Start Dataset records
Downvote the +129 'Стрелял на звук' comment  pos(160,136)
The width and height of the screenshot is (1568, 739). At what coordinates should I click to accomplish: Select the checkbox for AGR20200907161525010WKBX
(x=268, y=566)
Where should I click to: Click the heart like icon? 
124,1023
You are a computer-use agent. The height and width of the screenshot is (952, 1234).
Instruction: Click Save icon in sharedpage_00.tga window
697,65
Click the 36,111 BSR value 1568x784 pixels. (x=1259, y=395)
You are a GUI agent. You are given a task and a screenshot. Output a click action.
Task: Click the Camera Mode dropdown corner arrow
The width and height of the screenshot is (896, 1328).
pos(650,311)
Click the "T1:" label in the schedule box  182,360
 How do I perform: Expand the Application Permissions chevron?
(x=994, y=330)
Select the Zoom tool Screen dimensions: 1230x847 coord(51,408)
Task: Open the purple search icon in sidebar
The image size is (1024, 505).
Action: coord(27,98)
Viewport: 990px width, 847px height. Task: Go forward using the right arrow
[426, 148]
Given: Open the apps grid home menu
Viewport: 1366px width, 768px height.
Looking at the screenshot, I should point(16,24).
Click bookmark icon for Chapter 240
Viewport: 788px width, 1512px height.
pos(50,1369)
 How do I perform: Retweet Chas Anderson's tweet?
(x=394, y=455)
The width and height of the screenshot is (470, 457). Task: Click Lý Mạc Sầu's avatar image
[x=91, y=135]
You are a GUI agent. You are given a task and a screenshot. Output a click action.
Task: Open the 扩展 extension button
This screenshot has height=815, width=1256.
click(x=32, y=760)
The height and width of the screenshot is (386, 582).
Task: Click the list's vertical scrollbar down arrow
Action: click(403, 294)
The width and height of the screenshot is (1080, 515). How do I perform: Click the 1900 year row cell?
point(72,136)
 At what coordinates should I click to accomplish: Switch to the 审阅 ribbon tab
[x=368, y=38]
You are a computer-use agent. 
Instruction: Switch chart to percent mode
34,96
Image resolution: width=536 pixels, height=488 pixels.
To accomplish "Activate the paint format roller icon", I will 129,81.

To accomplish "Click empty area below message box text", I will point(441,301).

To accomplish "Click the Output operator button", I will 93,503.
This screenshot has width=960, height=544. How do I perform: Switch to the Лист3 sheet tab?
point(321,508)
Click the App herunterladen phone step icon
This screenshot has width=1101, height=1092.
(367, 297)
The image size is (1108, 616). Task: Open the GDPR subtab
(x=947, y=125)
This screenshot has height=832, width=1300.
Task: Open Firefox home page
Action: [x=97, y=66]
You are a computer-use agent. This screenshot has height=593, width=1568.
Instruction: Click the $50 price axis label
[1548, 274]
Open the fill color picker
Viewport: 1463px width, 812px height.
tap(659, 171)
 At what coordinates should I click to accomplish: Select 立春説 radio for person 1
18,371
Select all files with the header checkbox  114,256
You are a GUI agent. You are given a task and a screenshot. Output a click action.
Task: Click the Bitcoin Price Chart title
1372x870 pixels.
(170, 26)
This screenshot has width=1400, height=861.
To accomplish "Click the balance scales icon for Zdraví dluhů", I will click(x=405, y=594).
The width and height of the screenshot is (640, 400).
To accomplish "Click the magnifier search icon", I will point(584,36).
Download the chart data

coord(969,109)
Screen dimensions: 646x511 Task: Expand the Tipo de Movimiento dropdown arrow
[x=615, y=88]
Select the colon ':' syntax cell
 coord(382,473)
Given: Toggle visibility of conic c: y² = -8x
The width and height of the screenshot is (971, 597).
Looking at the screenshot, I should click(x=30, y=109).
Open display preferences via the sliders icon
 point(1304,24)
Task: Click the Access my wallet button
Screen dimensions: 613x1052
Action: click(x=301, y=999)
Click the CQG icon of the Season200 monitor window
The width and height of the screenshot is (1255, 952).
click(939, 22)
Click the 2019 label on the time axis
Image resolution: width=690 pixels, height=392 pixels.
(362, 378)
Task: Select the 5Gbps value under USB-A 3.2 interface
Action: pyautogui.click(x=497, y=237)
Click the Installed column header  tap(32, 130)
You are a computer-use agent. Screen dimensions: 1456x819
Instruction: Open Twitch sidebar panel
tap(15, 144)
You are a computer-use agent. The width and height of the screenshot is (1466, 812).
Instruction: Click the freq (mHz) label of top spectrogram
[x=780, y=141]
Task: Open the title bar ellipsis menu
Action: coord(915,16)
End Dataset records
# Goal of the exercise
Turn every line of the material above into a numbered list, leaving out any blank lines.

# Answer to the exercise
1. Downvote the +129 'Стрелял на звук' comment  pos(160,136)
2. The width and height of the screenshot is (1568, 739). At what coordinates should I click to accomplish: Select the checkbox for AGR20200907161525010WKBX
3. (x=268, y=566)
4. Where should I click to: Click the heart like icon? 
5. 124,1023
6. You are a computer-use agent. The height and width of the screenshot is (952, 1234).
7. Instruction: Click Save icon in sharedpage_00.tga window
8. 697,65
9. Click the 36,111 BSR value 1568x784 pixels. (x=1259, y=395)
10. You are a GUI agent. You are given a task and a screenshot. Output a click action.
11. Task: Click the Camera Mode dropdown corner arrow
12. The width and height of the screenshot is (896, 1328).
13. pos(650,311)
14. Click the "T1:" label in the schedule box  182,360
15.  How do I perform: Expand the Application Permissions chevron?
16. (x=994, y=330)
17. Select the Zoom tool Screen dimensions: 1230x847 coord(51,408)
18. Task: Open the purple search icon in sidebar
19. The image size is (1024, 505).
20. Action: coord(27,98)
21. Viewport: 990px width, 847px height. Task: Go forward using the right arrow
22. [426, 148]
23. Given: Open the apps grid home menu
24. Viewport: 1366px width, 768px height.
25. Looking at the screenshot, I should point(16,24).
26. Click bookmark icon for Chapter 240
27. Viewport: 788px width, 1512px height.
28. pos(50,1369)
29.  How do I perform: Retweet Chas Anderson's tweet?
30. (x=394, y=455)
31. The width and height of the screenshot is (470, 457). Task: Click Lý Mạc Sầu's avatar image
32. [x=91, y=135]
33. You are a GUI agent. You are given a task and a screenshot. Output a click action.
34. Task: Open the 扩展 extension button
35. This screenshot has height=815, width=1256.
36. click(x=32, y=760)
37. The height and width of the screenshot is (386, 582).
38. Task: Click the list's vertical scrollbar down arrow
39. Action: click(403, 294)
40. The width and height of the screenshot is (1080, 515). How do I perform: Click the 1900 year row cell?
41. point(72,136)
42.  At what coordinates should I click to accomplish: Switch to the 审阅 ribbon tab
43. [x=368, y=38]
44. You are a computer-use agent. 
45. Instruction: Switch chart to percent mode
46. 34,96
47. Image resolution: width=536 pixels, height=488 pixels.
48. To accomplish "Activate the paint format roller icon", I will 129,81.
49. To accomplish "Click empty area below message box text", I will point(441,301).
50. To accomplish "Click the Output operator button", I will 93,503.
51. This screenshot has width=960, height=544. How do I perform: Switch to the Лист3 sheet tab?
52. point(321,508)
53. Click the App herunterladen phone step icon
54. This screenshot has width=1101, height=1092.
55. (367, 297)
56. The image size is (1108, 616). Task: Open the GDPR subtab
57. (x=947, y=125)
58. This screenshot has height=832, width=1300.
59. Task: Open Firefox home page
60. Action: [x=97, y=66]
61. You are a computer-use agent. This screenshot has height=593, width=1568.
62. Instruction: Click the $50 price axis label
63. [1548, 274]
64. Open the fill color picker
65. Viewport: 1463px width, 812px height.
66. tap(659, 171)
67.  At what coordinates should I click to accomplish: Select 立春説 radio for person 1
68. 18,371
69. Select all files with the header checkbox  114,256
70. You are a GUI agent. You are given a task and a screenshot. Output a click action.
71. Task: Click the Bitcoin Price Chart title
72. 1372x870 pixels.
73. (170, 26)
74. This screenshot has width=1400, height=861.
75. To accomplish "Click the balance scales icon for Zdraví dluhů", I will click(x=405, y=594).
76. The width and height of the screenshot is (640, 400).
77. To accomplish "Click the magnifier search icon", I will point(584,36).
78. Download the chart data
79. coord(969,109)
80. Screen dimensions: 646x511 Task: Expand the Tipo de Movimiento dropdown arrow
81. [x=615, y=88]
82. Select the colon ':' syntax cell
83.  coord(382,473)
84. Given: Toggle visibility of conic c: y² = -8x
85. The width and height of the screenshot is (971, 597).
86. Looking at the screenshot, I should click(x=30, y=109).
87. Open display preferences via the sliders icon
88.  point(1304,24)
89. Task: Click the Access my wallet button
90. Screen dimensions: 613x1052
91. Action: click(x=301, y=999)
92. Click the CQG icon of the Season200 monitor window
93. The width and height of the screenshot is (1255, 952).
94. click(939, 22)
95. Click the 2019 label on the time axis
96. Image resolution: width=690 pixels, height=392 pixels.
97. (362, 378)
98. Task: Select the 5Gbps value under USB-A 3.2 interface
99. Action: pyautogui.click(x=497, y=237)
100. Click the Installed column header  tap(32, 130)
101. You are a computer-use agent. Screen dimensions: 1456x819
102. Instruction: Open Twitch sidebar panel
103. tap(15, 144)
104. You are a computer-use agent. The width and height of the screenshot is (1466, 812).
105. Instruction: Click the freq (mHz) label of top spectrogram
106. [x=780, y=141]
107. Task: Open the title bar ellipsis menu
108. Action: coord(915,16)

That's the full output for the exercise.